Project Jonah, which specializes in marine mammal protection and conservation, reported a second mass stranding of approximately 250 pilot whales on Pitt Island on October 10.
This was about 40 kilometers south of where 215 pilot whales ran aground on 8 October.
The Chatham Islands’ secluded beaches are known to be home to great white sharks, posing a danger to those trying to salvage the whales and the whales themselves.
Dead whales and whales with open wounds can attract great white sharks and other predators to the area, increasing the risk of shark attack to anyone attempting to surface.
This means that stranded whales that are still alive when found on the island are always euthanized by New Zealand’s Department of Conservation (DOC).
“These mass strandings are tragic events and we always hope that the surviving whales can take off, but this was not an option here,” Project Jonah wrote.

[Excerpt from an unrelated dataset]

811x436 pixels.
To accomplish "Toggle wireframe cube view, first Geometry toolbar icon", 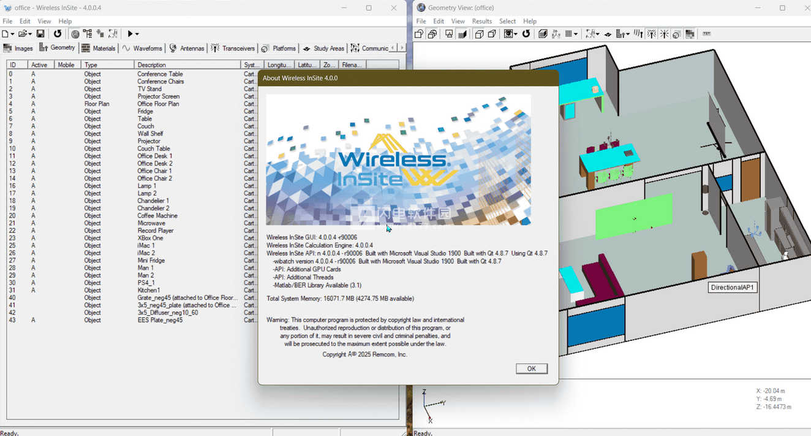I will 419,34.
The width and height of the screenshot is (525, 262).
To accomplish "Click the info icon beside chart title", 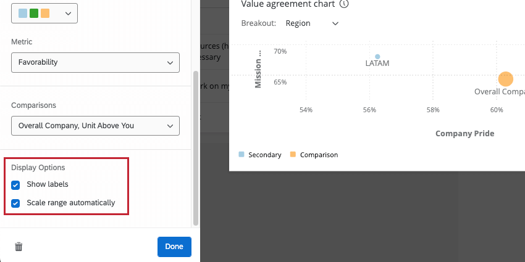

Facebook post After the first stranding. “At this time, our thoughts are with the DOC rangers and the community.”
Whale strandings in the Chatham Islands are not uncommon. Pilot whale stranding records are the largest recorded on these islands, involving an estimated 1,000 whales in 1918.
DOC Media Advisor Brian McDonald Said Stuff the news that whales are left to decompose naturally.
“This decision is never taken lightly, but in cases like this, it’s the kindest option,” he said.
Pilot Whales Are Known For Stranding
Moreover websitethe DOC describes pilot whales as “prolific strands,” and this behavior was poorly understood.
“Most scientists believe that individual whales are stranded because they have contracted disease and are nearing the end of their natural lifespan,” the DOC said.
“Another theory points to the highly sociable behavior of pilot whales: if one whale gets lost and gets stranded, a pod mate may swim up to help.”
The current stranding comes about four weeks after another stranding occurred in the southern Australian island nation of Tasmania.
A pod of 230 pilot whales washed up on Tasmania’s west coast, and rescuers were able to resurface all 35 surviving whales.
The remaining carcasses were disposed of in long lines in deep water.
The Chatham Islands are located about 850 kilometers east of New Zealand’s main islands and have a total population of about 800.
The second largest island in the Chatham Islands, Pitt Island has a population of 40.